• Work order: Only the line containing "[Grand Theft Auto V] (84, 1495)" and the lines after it, through the end of the data below, are to be returned, each exactly as it stands.

━━━ Information supplied

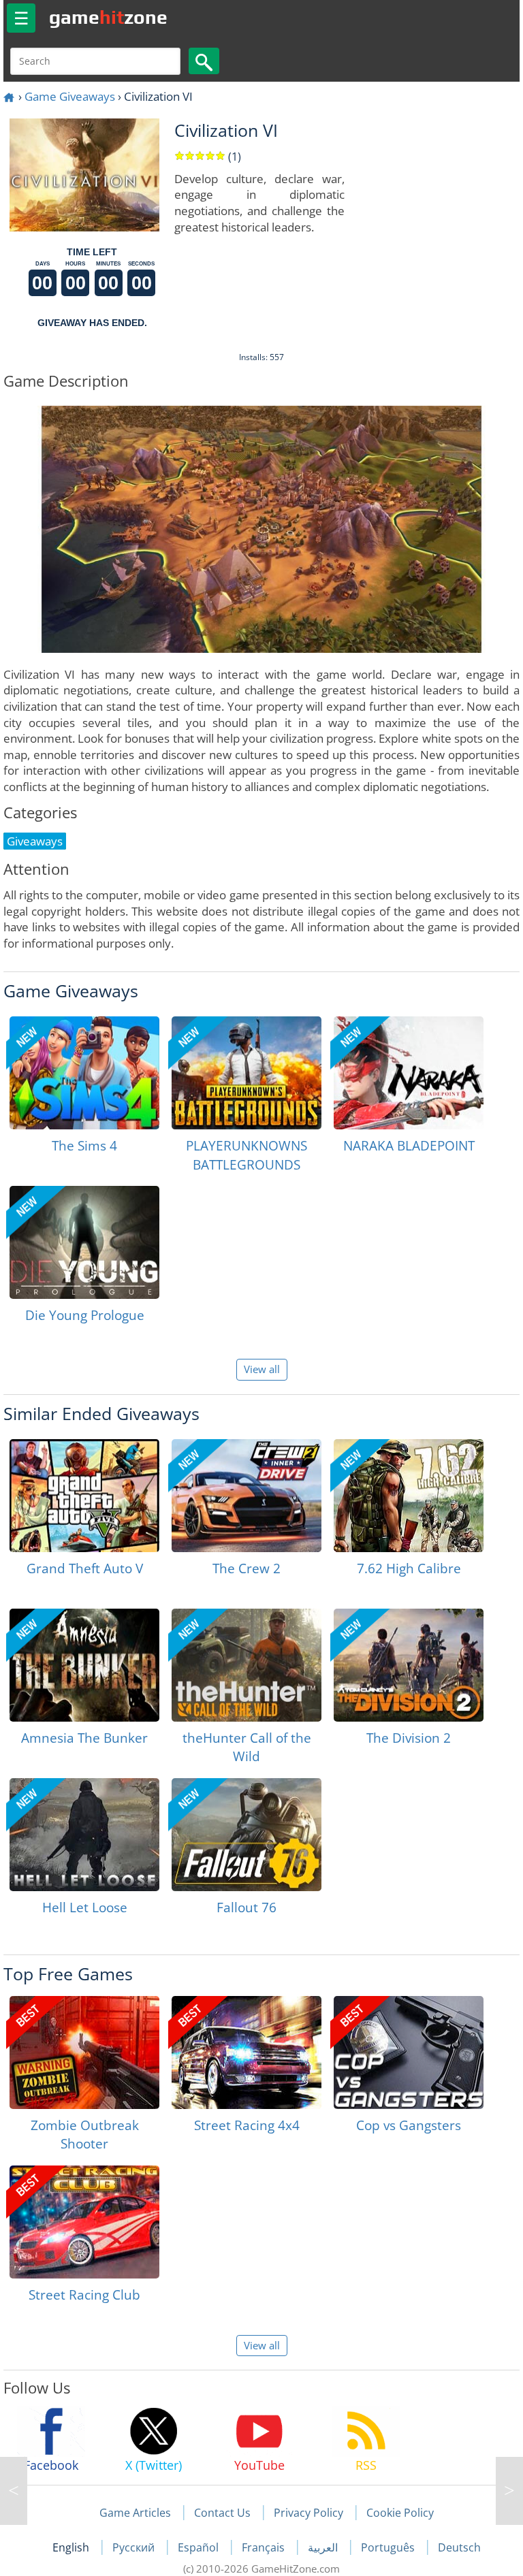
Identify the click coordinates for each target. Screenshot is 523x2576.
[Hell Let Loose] (84, 1834)
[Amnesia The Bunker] (84, 1665)
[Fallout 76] (246, 1834)
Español (199, 2547)
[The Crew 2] (246, 1495)
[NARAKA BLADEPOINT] (409, 1072)
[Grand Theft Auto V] (84, 1495)
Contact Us (222, 2512)
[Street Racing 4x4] (246, 2052)
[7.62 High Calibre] (409, 1495)
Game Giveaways (70, 96)
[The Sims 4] (84, 1072)
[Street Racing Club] (84, 2222)
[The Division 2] (409, 1665)
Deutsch (459, 2547)
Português (389, 2547)
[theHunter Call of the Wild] (246, 1665)
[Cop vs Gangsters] (409, 2052)
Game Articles (135, 2512)
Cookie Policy (400, 2512)
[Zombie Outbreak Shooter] (84, 2052)
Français (264, 2547)
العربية (324, 2547)
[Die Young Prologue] (84, 1242)
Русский (134, 2547)
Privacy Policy (308, 2512)
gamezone (108, 17)
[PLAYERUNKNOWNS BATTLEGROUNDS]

━━━━━━

• Task result:
[Grand Theft Auto V] (84, 1495)
Contact Us (222, 2512)
[Street Racing 4x4] (246, 2052)
[7.62 High Calibre] (409, 1495)
Game Giveaways (70, 96)
[The Sims 4] (84, 1072)
[Street Racing Club] (84, 2222)
[The Division 2] (409, 1665)
Deutsch (459, 2547)
Português (389, 2547)
[theHunter Call of the Wild] (246, 1665)
[Cop vs Gangsters] (409, 2052)
Game Articles (135, 2512)
Cookie Policy (400, 2512)
[Zombie Outbreak Shooter] (84, 2052)
Français (264, 2547)
العربية (324, 2547)
[Die Young Prologue] (84, 1242)
Русский (134, 2547)
Privacy Policy (308, 2512)
gamezone (108, 17)
[PLAYERUNKNOWNS BATTLEGROUNDS]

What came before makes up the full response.